Teo, 27, a graduate of Singapore’s Management University, is working towards a Master’s degree at Tel Aviv University’s Porter School of Environmental Studies focusing on solar energy independence strategies for the West Bank and developing markets.

China’s Howe Wang, 26, said it was very important for Israelis to personally engage Chinese companies and their directors. “China is a centralised society, but government officials have limited knowledge of the way individual Chinese businesspeople operate,” Howe told the Jerusalem Post. “The Chinese Government only has so much to say and you really need to engage the companies themselves. Go there and leverage the connection you have,” he advised Israelis.

To this end Howe has been consulting with the Chief Scientist’s Office in the Ministry of Industry, Trade and Labour on teaching Israeli firms how to communicate with Chinese investors and wedge into Chinese social networks.

Srivignesh Sundaresan, 27, an Indian agricultural researcher from Tamil Nadu, told AIR that “a dream came true” when he visited an Israeli experimental R&D station for the first time. “I had heard so much about Israel as an agricultural expert back in my undergraduate days that one of my professors even said ‘Guys, let’s move the class to Israel.'”

Srivignesh is completing his doctorate in plant science at the Hebrew University’s Faculty of Agriculture, Food and Environment. During his doctoral studies Srivignesh initiated a partnership between the Indian biotech company Genotyping and his Israeli doctoral supervisor for making a custom microarray chip. When he returns home, Srivignesh plans to provide agricultural extension services and training to farmers in his region, based on Israeli know-how adapted to Indian conditions.
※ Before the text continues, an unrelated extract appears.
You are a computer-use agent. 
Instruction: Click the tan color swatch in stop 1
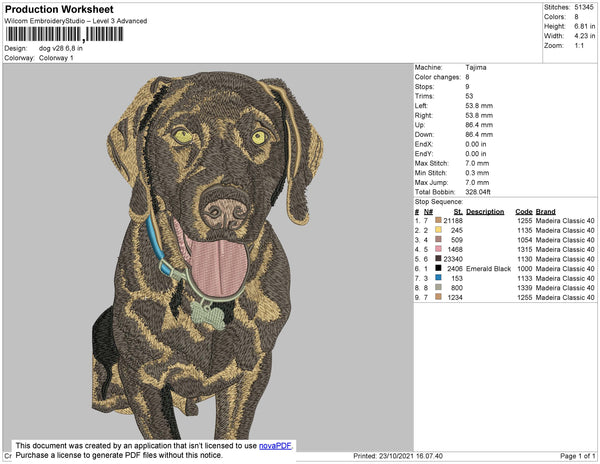(438, 221)
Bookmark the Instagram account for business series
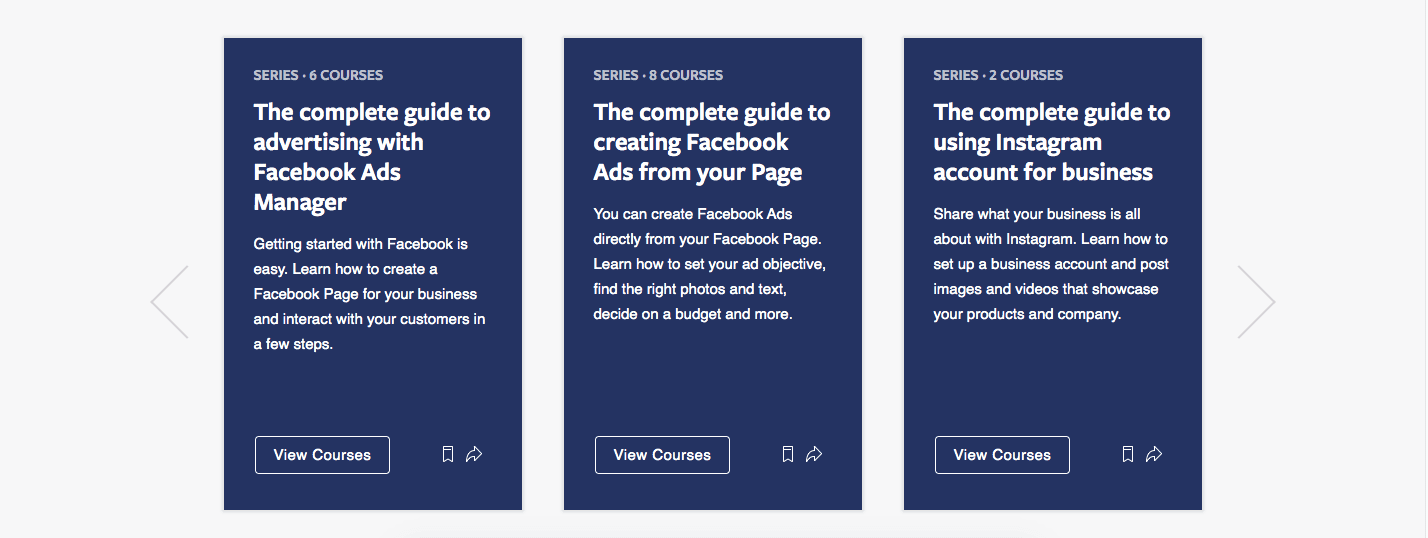This screenshot has width=1428, height=538. 1128,455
Many of the Asian Fellows noted the Jewish-Israeli penchant for querying and arguing ideas, which helps, they believe, to explain a “mentality of constant dissatisfaction that carries the seed of Israeli innovation.” They firmly identified with Israel’s family-oriented values, and were won over by Israeli informality, friendliness and accessibility to persons in senior positions, which they juxtaposed with Asian societies characterised by hierarchy, respect for authority and adherence to strict rules of behaviour.

On the other hand, many were critical of the ignorance many Israelis displayed of Asian society, its cultural diversity and customs, which Teo labelled as a “backpacker’s” understanding of Asia.

Networks of the future

As part of Israel’s growing involvement in Asia, this year’s 8th annual Asia Science Camp will be hosted, at a cost of over US$1 million, at the Hebrew University of Jerusalem in the last week of August. Some 250 young people, aged 17 to 21, are expected to attend from 30 principal countries across Asia. The prestigious five-day summer camp, focusing on physics, mathematics and the exact sciences, was conceived by Nobel Chemistry Laureate Yuan Tseh Lee of Taiwan, and Nobel Physics Laureate Masatoshi Koshiba of Japan.

With an eye to longer term relations, starting this academic year 2012-2013, Israel will award annual government scholarships to 150 outstanding Chinese students at Israeli universities. Another 100 government scholarships for post-doctoral studies in Israel will be awarded to outstanding students throughout Asia in engineering, business administration, and the exact and life sciences.

Together with the American Jewish Committee, AIJAC has been sponsoring visits to Israel by South and Southeast Asian officials, journalists, entrepreneurs, academics, religious leaders, security officers and others since 2006 under the Rambam Asia program. The growing eagerness to expand on such relationships emanating from Israeli governments, as well as NGO and business elites initiating their own new programs, seem to demonstrate that such bridge-building efforts have started to gain a momentum of their own.